|
|
|
|
|
by HalcyonCowboy
1514 days ago
|
|
It took me a couple of readings to make sure I understood what you were saying, thanks for the reply. I think my misunderstanding was from not knowing Julia and thinking about promotion of values as having a permanent effect on the variables used, which isn’t what’s happening. As well, it requires the user to understand what they’re doing when they’re using an operator that uses automatic promotion, and to think about what they want to happen. For example, if Int8 = -10 and UInt16 = 5, and I’m expecting an answer of -5, then I’ll need to be more explicit to get the number I’m looking for. If I’m expecting 65530, then the implicit promotion works fine. Of course, this is no different from any other programming language that allows addition of differing types. Great point on the path dependence. |
|
That depends on what you're hoping to do with the number you're looking for. If you wanted -5 as an Int16, the bit pattern would be 1111 1111 1111 1011 or 0xFFFB.
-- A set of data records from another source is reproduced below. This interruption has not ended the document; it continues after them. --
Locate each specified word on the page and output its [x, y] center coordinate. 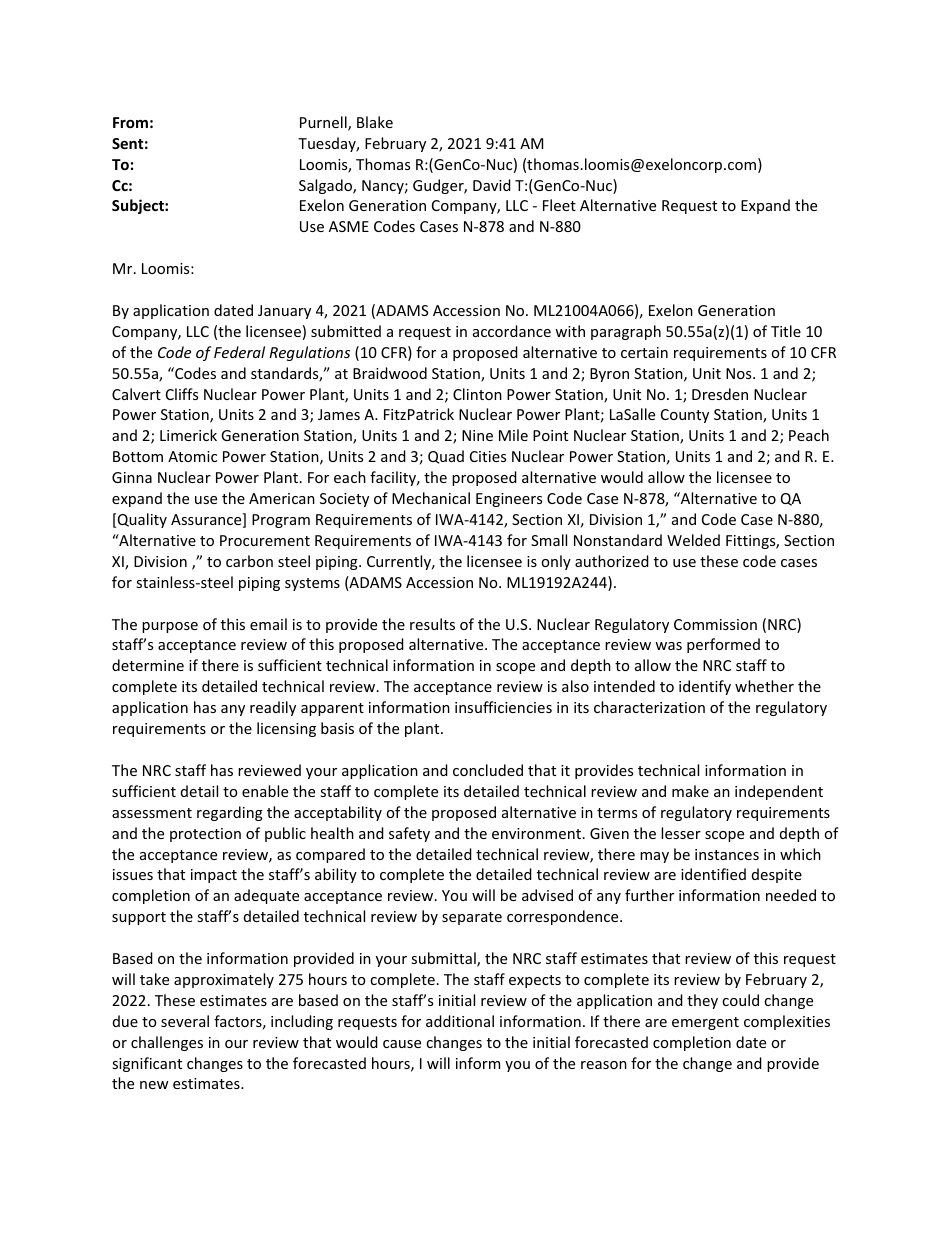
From [130, 122]
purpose [170, 627]
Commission [715, 624]
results [432, 624]
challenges [167, 1043]
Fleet [559, 205]
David [492, 185]
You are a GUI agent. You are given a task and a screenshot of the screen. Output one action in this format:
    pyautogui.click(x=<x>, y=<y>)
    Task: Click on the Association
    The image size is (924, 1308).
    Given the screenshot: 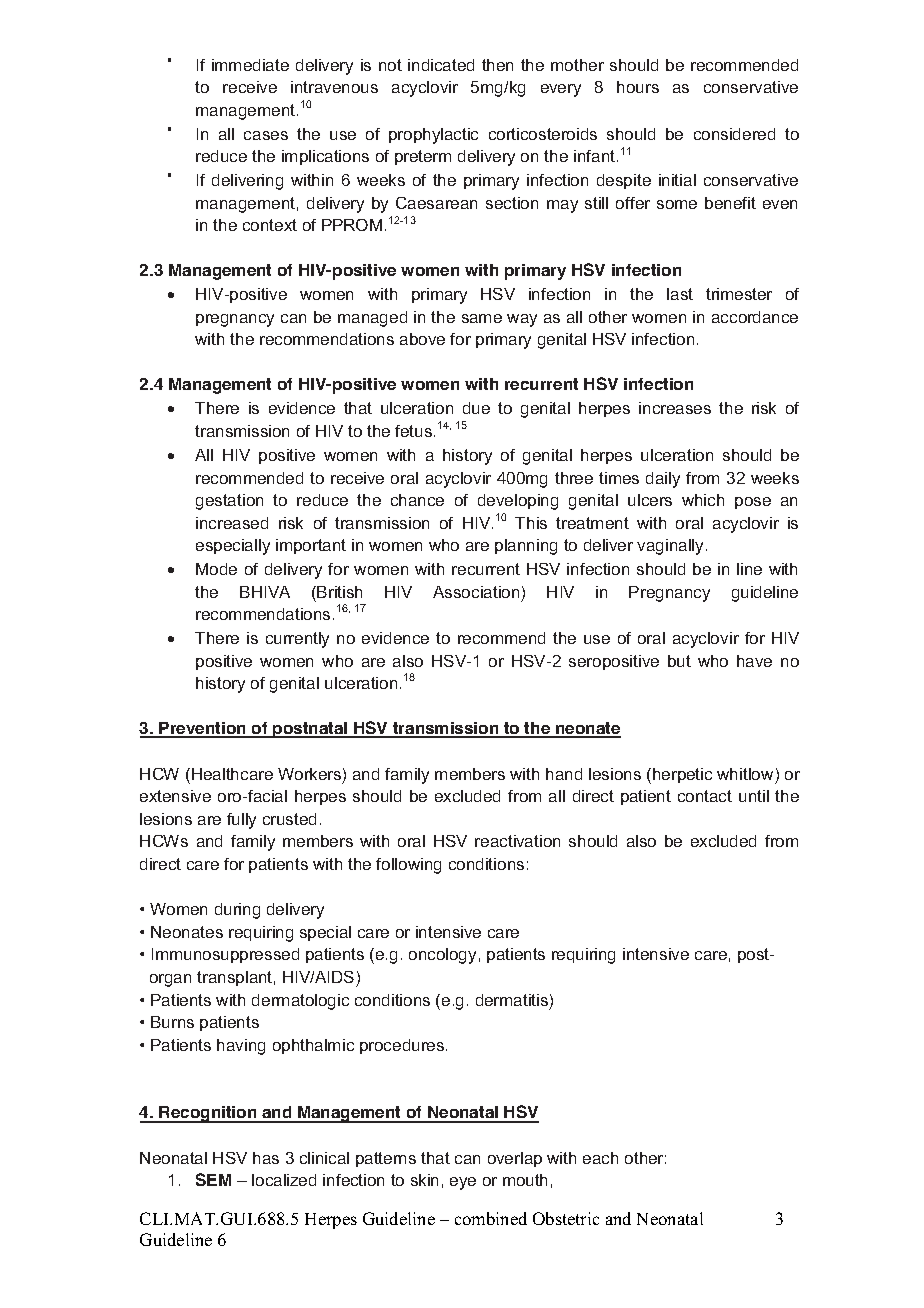 What is the action you would take?
    pyautogui.click(x=476, y=592)
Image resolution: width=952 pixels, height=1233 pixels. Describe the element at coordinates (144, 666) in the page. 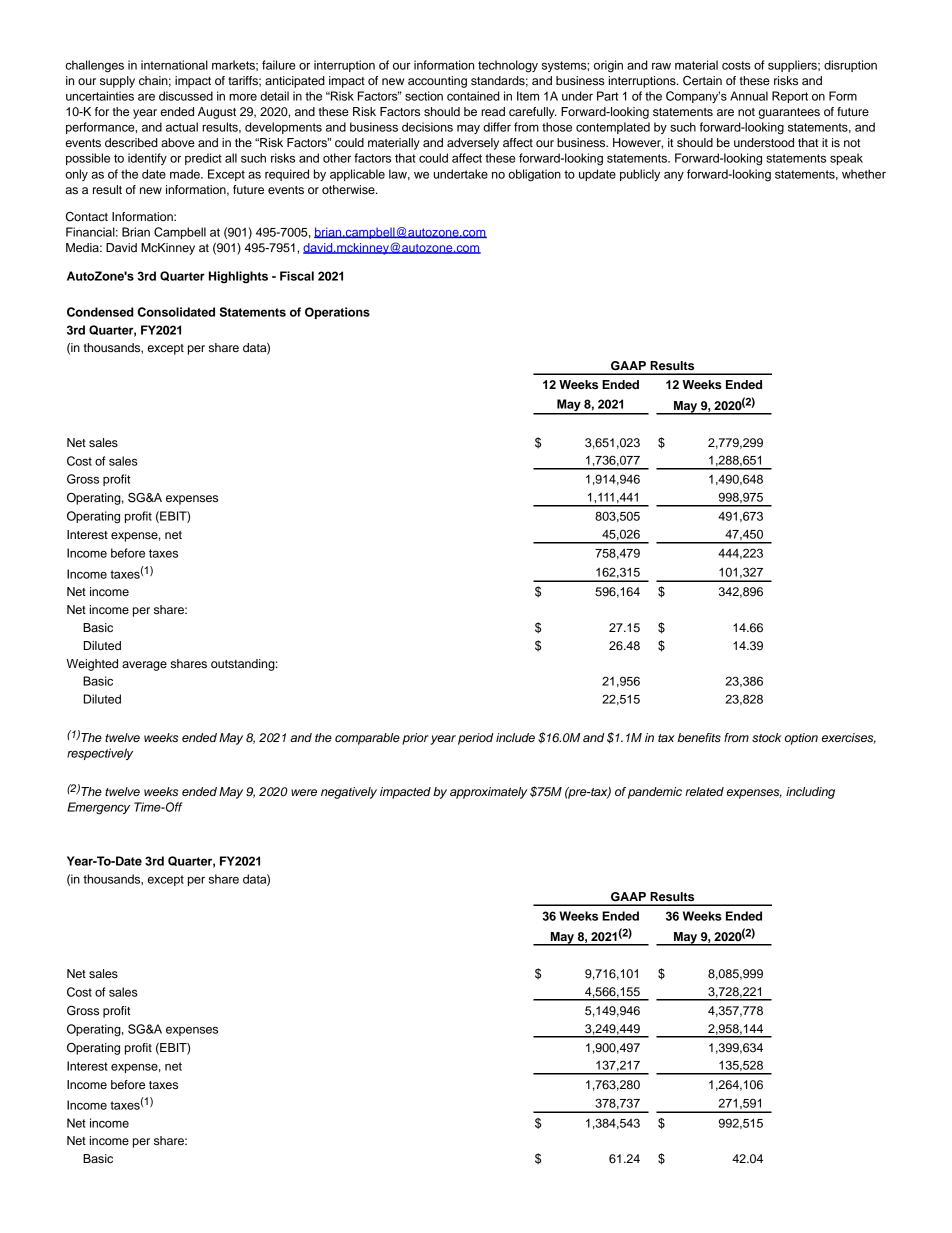

I see `average` at that location.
If you wanted 65531 as a UInt16, the bit pattern for that is 1111 1111 1111 1011 or 0xFFFB. You're getting the same result either way. And any values you compute from that result [that is, by arithmetic] are going to be unaffected by whether you labeled the result "Int16" or "UInt16", because that's just a label. If you labeled 0xFFFB a "Snerf", the arithmetic would still be the same.
There are only a very restricted set of places where you need to be explicit about whether you think of your variable as an Int or a UInt:
1. When you're widening it.
2. When you're doing a right shift.
3. When you're formatting it for display to a human.